» **SOURCE DOCUMENT**:
==============================

Business Confidence Soars to 5-Quarter High on Strong Demand, Reform Momentum

The Confederation of Indian Industry's Business Confidence Index has risen for the third consecutive quarter, reaching 66.5 in Q3 FY26, its highest level in five quarters. This optimism is driven by strong domestic demand, with a majority of firms reporting higher sales and expecting further growth. The CII has outlined a series of ambitious recommendations for the upcoming Union Budget, including the creation of strategic funds for development and digitisation. These proposals aim to accelerate infrastructure, boost innovation, and strengthen India's global economic integration.

Key Points: CII Business Confidence Index Rises for Third Straight Quarter

  • Index hits 66.5, highest in 5 quarters
  • 72% of firms expect higher demand in Q3
  • CII proposes Rs 1,000-cr Digitisation Fund
  • Recommends 10 Centres of Advanced Learning
  • Suggests creating India Development and Strategic Fund
4 min read

CII Business Confidence Index rises third straight quarter, reflects stronger demand, business sentiments

India's business confidence hits a 5-quarter high as firms report stronger demand. CII proposes major funds for development, digitisation, and innovation.

"The steady rise in business confidence shows industry's ability to navigate external headwinds, anchored by resilient domestic demand and a robust reform agenda. - Chandrajit Banerjee, Director General, CII"

==============================

» **DATA EXTRACT**:
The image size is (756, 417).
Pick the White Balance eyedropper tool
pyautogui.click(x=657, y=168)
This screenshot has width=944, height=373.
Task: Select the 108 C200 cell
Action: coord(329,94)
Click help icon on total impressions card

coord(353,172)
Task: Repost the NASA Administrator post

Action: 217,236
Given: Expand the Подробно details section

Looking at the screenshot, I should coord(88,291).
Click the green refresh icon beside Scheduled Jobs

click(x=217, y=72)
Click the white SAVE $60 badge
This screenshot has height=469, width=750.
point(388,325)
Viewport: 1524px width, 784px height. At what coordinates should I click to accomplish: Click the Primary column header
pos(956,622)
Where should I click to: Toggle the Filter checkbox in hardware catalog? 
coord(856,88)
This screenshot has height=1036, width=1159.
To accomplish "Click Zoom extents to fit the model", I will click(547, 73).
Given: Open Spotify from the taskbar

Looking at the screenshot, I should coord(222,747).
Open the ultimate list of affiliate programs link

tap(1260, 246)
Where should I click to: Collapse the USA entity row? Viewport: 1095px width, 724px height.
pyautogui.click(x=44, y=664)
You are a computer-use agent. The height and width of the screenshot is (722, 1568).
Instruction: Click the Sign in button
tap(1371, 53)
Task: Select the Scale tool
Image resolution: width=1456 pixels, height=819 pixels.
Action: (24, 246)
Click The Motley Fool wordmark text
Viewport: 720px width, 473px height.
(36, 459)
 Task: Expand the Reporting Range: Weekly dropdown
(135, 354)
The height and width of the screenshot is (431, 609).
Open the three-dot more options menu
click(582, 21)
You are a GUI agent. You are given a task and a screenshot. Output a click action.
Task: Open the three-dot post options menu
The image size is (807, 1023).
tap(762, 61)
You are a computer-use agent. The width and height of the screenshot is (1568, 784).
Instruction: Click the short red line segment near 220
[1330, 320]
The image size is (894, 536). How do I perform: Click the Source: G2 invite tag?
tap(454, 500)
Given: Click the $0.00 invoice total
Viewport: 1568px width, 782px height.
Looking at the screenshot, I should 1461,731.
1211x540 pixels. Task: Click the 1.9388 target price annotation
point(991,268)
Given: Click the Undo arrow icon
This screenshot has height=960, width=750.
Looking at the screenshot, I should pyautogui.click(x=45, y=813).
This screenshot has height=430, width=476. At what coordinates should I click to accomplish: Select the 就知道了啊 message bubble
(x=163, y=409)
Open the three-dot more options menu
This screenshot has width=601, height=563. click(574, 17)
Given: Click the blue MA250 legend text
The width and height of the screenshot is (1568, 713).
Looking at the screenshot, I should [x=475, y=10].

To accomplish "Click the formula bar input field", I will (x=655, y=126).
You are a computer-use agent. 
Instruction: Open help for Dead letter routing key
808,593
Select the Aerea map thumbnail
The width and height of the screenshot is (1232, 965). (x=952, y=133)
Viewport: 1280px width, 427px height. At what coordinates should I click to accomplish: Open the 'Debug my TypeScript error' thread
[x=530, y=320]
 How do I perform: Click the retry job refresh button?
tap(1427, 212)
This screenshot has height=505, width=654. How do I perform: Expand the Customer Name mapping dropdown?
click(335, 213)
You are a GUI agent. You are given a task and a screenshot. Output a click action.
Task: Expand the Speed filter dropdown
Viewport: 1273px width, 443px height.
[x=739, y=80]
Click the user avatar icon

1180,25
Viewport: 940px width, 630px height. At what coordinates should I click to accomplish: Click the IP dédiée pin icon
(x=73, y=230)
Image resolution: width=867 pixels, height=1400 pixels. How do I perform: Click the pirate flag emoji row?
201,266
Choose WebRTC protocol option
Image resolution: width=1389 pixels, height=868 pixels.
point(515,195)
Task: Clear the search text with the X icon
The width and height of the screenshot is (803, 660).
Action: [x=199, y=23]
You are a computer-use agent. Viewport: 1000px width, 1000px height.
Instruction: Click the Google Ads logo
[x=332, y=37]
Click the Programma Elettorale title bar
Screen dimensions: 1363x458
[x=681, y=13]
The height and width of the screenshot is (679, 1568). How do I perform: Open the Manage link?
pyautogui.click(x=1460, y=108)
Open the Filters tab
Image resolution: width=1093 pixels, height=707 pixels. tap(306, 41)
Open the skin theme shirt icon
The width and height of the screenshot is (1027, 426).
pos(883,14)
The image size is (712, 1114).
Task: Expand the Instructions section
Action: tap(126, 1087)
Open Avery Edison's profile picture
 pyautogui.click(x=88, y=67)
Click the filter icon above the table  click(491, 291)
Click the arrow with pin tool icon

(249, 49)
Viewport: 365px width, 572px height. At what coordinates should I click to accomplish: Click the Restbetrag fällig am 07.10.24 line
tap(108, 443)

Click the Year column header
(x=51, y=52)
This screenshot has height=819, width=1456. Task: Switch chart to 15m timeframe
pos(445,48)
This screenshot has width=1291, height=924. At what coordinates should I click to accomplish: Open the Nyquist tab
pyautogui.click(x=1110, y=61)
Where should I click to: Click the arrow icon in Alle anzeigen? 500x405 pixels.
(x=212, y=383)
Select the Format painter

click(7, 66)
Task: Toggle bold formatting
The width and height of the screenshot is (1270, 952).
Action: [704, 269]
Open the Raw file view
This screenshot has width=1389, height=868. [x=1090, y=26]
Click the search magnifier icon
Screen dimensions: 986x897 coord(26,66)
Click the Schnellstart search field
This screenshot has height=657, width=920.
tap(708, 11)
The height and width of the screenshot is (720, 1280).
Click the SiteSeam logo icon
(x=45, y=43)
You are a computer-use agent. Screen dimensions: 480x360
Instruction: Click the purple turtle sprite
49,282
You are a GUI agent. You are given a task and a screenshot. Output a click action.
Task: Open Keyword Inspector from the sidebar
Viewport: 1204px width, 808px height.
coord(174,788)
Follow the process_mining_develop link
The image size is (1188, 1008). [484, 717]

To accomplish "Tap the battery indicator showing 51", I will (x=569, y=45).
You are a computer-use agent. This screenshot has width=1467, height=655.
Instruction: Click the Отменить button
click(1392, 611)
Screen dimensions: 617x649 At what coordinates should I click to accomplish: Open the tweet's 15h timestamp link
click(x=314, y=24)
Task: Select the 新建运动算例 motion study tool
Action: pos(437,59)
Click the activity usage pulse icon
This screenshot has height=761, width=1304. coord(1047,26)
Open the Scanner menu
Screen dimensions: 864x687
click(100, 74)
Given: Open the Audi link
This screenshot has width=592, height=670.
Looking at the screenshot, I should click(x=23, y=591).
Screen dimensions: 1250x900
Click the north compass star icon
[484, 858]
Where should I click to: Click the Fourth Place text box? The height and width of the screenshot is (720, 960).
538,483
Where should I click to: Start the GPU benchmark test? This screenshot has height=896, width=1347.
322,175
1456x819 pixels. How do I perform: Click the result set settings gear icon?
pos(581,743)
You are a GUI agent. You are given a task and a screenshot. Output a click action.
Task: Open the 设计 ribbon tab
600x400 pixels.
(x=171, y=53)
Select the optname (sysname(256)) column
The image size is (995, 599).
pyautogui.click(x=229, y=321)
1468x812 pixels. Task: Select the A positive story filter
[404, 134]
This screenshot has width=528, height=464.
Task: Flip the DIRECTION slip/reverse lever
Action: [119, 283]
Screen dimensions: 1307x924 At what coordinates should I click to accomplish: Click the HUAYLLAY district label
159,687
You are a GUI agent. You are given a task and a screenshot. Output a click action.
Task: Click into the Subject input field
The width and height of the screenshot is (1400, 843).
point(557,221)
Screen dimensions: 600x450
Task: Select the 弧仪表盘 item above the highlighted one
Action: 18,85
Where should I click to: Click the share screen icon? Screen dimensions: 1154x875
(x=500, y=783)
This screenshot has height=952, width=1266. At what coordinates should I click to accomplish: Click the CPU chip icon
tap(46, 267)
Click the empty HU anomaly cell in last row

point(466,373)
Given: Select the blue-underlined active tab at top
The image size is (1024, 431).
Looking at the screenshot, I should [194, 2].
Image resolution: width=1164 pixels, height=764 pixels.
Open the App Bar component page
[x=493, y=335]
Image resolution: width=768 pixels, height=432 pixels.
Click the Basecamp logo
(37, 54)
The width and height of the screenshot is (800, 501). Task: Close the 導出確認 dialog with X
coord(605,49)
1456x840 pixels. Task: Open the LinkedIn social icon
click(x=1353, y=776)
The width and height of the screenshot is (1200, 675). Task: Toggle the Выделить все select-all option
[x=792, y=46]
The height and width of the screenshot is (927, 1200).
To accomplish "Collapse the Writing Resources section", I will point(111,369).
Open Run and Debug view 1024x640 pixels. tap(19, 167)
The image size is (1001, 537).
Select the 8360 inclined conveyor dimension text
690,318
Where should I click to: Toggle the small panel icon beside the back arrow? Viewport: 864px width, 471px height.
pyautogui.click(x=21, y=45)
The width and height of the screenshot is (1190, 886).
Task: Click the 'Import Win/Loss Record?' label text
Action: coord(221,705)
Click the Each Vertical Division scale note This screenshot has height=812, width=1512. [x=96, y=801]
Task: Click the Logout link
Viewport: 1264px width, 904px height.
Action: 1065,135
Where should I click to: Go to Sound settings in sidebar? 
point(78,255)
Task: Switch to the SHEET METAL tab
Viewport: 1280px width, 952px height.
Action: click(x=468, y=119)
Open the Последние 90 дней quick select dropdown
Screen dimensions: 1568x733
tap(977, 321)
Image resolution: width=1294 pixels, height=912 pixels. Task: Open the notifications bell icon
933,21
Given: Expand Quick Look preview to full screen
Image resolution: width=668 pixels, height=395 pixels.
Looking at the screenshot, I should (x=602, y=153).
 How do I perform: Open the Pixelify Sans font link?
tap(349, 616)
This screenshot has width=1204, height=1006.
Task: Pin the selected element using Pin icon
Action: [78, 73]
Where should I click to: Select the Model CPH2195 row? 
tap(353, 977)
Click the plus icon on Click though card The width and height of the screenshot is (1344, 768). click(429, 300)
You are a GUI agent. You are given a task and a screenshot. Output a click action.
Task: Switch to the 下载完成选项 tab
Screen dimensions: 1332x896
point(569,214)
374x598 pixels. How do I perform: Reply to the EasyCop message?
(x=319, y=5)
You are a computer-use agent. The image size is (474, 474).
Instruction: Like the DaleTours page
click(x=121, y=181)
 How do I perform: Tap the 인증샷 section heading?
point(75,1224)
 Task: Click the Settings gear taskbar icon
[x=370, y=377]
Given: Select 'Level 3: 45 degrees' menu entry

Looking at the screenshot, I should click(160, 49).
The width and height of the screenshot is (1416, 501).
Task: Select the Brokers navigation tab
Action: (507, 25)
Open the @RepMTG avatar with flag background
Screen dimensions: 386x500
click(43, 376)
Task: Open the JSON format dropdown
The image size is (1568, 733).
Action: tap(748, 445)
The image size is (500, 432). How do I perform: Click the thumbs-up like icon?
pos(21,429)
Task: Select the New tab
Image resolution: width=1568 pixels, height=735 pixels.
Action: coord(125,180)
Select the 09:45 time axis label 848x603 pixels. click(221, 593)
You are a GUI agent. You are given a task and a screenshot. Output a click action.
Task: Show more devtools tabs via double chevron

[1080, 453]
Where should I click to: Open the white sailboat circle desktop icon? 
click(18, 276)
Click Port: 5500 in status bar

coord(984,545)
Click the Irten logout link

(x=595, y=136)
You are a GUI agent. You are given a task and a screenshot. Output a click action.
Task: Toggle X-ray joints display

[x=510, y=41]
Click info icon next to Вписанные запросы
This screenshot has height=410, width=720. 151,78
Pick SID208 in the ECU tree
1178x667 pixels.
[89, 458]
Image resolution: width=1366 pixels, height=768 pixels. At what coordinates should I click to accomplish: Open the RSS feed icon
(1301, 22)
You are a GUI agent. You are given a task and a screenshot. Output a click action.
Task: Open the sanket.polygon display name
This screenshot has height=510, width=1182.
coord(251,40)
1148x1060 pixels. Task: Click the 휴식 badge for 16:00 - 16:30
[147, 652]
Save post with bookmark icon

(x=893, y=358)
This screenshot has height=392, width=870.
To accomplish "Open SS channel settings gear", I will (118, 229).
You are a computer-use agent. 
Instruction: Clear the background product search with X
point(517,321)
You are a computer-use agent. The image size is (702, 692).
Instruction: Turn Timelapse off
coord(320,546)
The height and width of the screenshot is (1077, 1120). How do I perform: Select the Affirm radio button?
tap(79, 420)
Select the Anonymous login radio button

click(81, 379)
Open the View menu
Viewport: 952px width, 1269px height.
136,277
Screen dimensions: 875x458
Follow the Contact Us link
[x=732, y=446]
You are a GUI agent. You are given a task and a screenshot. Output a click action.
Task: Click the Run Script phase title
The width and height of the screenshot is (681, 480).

==============================

» **EXERCISE SET**:
a – Please rewrite the part of the business confidence article that opens with the words containing "The Confederation of" and closes with "global economic integration.", changing "Union Budget" to "annual budget".
b – Carry on the business confidence article from the point where it stops.

» **THE ANSWERS**:
a –
The Confederation of Indian Industry's Business Confidence Index has risen for the third consecutive quarter, reaching 66.5 in Q3 FY26, its highest level in five quarters. This optimism is driven by strong domestic demand, with a majority of firms reporting higher sales and expecting further growth. The CII has outlined a series of ambitious recommendations for the upcoming annual budget, including the creation of strategic funds for development and digitisation. These proposals aim to accelerate infrastructure, boost innovation, and strengthen India's global economic integration.

b –
New Delhi, January 18

Business confidence among Indian industry is high, as corroborated by the latest Business Outlook Survey of the Confederation of Indian Industry, which said India has firmly established itself as the world's fastest-growing major economy, demonstrating remarkable resilience amid global uncertainty shaped by geopolitical tensions, trade weaponisation, and a slowing world economy.

This growth is largely being attributed to bold reform initiatives.

CII's Business Confidence Index rose for the third consecutive quarter to 66.5 in Q3FY26, the highest level in five quarters.

The improvement is driven by optimism around demand, profitability, and investment conditions, the industry chamber said in a statement.

Domestic demand remains the key driver, with two-thirds of firms reporting higher demand in Q2FY26 and 72 per cent expecting further growth in Q3FY26, aided by GST rate cuts and festive consumption. Investment and hiring intentions remain robust.

"The steady rise in business confidence shows industry's ability to navigate external headwinds, anchored by resilient domestic demand and a robust reform agenda," noted Chandrajit Banerjee, Director General, CII.

He further added that industry anticipates the growth momentum to strengthen further in the months ahead.

CII is confident that the reform momentum will continue in the forthcoming Union Budget and has made several recommendations as it continues to engage with the policymakers on the next set of reforms.

CII suggested that the focus should be on shovel-ready, revenue-generating projects and streamlined dispute-resolution mechanisms to accelerate infrastructure delivery and crowd-in private investment.

In parallel, CII calls for robust development and strategic funding mechanisms to enhance India's long-term competitiveness. At the heart of this is the creation of an India Development and Strategic Fund (IDSF), which can be a sovereign-anchored platform to mobilise large pools of domestic institutional capital and foreign investment. The IDSF could operate through two complementary arms: a developmental arm to support domestic priorities such as MSMEs, energy transition, and human capital; and a strategic arm to enable overseas acquisitions and partnerships that secure India's long-term economic and security interests.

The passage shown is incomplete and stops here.